One of my favourite works from Staatliche Kunstsammlungen Dresden was in the Albertinum Galerie Neue Meister, Ernst Ludwig Kirchner’s Eisenbahnüberführung Löbtauer Straße in Dresden from 1910/26. It’s solid German Expressionism, not large next to other more formidable pieces, subdued in its colour palette, dominated by these pastel grey-blues, with slabs of orange and yellow cutting across and receding on a diagonal. I kept staring at it though, really fascinated with something in it.
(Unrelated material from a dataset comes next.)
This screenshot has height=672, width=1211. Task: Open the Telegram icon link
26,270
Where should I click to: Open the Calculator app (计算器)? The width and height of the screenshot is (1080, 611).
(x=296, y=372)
Those colours, the heavy weight of the iron railway bridge, the crudity of it yet total control of perspective, movement, how one’s eye moves about and over the figures.

As I was editing all those museum images down to something bloggable I saw the painting’s title, and as is my habit in such moments, I slobbed off to Google and Apple Maps. It’s reasonably uncommon to find the exact location of a painting — unless it’s a significant landmark. Small streets, cafés, the subjects of 19th and 20th century art and literature especially in Europe, especially in Germany (try following Walter Benjamin around Berlin), if they even exist are so unrecognisable I can often only get as far as, “Yeah, probably around there somewhere. Possibly.”

Kirchner’s Löbtauer Straße in Dresden exists. And so improbably so does that house on the corner of Roßthaler Straße. The steel train bridge doesn’t, replaced by concrete but following the same curve. Trams also, though they don’t feature in his painting. The buildings in the background though, all gone. In fact most of the triangular block it’s sitting on was until recently wasteland. The remaining set of apartment buildings at the opposite end were abandoned, trees growing out of the burnt and gutted roof. At the time of the painting, this whole block was packed with such homes. You can see the barrenness in the 3D Apple Map: most of the buildings in the left foreground are post-war East German and almost all the flat grassland and empty spaces would have been lined with typical 5-storey German Gründerzeit apartments. I find it harrowing to comprehend, every time I’m confronted with the total and utter destruction German rained upon itself, its own people, the people of Europe, its history — and the extremes of joyous communal destruction all of Europe and the world partook in. Language fails me.